▶ **Exercise details**:
Could you repeat word for word only the lines from the one containing "25 (100, 1271)" to the last line of the data below?

▶ **Data for the task**:
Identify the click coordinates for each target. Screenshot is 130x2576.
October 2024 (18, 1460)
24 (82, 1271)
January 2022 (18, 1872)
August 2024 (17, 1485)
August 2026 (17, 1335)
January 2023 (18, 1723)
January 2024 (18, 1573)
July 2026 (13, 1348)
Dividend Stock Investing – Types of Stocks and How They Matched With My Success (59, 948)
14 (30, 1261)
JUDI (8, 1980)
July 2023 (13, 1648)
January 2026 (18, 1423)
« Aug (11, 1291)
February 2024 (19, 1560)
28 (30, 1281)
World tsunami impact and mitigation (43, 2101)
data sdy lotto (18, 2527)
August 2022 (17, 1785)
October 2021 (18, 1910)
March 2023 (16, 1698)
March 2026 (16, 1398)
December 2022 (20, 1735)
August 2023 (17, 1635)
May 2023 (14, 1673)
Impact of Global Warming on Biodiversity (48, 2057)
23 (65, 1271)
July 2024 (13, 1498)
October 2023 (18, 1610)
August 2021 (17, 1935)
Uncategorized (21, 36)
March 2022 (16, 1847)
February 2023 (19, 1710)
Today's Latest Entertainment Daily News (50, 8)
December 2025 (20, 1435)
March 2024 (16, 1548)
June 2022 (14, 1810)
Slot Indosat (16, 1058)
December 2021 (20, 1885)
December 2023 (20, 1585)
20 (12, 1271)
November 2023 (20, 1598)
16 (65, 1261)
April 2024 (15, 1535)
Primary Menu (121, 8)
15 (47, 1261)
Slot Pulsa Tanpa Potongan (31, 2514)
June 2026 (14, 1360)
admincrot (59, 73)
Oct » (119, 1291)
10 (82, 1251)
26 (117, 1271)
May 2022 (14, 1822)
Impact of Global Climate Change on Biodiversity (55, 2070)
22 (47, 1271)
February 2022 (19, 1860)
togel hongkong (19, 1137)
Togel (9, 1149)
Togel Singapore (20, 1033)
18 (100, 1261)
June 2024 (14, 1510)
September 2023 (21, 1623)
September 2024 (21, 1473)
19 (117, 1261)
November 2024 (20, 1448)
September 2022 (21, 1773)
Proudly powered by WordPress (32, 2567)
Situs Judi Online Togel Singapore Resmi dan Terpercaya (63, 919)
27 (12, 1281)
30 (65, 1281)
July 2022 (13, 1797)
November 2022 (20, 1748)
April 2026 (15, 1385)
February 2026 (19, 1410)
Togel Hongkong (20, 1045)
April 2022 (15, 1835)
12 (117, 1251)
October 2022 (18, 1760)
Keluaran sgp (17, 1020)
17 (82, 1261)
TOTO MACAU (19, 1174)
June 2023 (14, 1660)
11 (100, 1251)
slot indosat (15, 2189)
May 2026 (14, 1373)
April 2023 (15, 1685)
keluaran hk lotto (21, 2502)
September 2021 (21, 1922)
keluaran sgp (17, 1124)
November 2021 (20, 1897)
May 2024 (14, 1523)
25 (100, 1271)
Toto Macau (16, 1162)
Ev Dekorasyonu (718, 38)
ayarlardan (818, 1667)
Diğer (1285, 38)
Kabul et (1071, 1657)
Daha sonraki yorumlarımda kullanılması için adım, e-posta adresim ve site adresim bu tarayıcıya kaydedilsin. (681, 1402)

▶ **Answer area**:
25 (100, 1271)
Toto Macau (16, 1162)
Ev Dekorasyonu (718, 38)
ayarlardan (818, 1667)
Diğer (1285, 38)
Kabul et (1071, 1657)
Daha sonraki yorumlarımda kullanılması için adım, e-posta adresim ve site adresim bu tarayıcıya kaydedilsin. (681, 1402)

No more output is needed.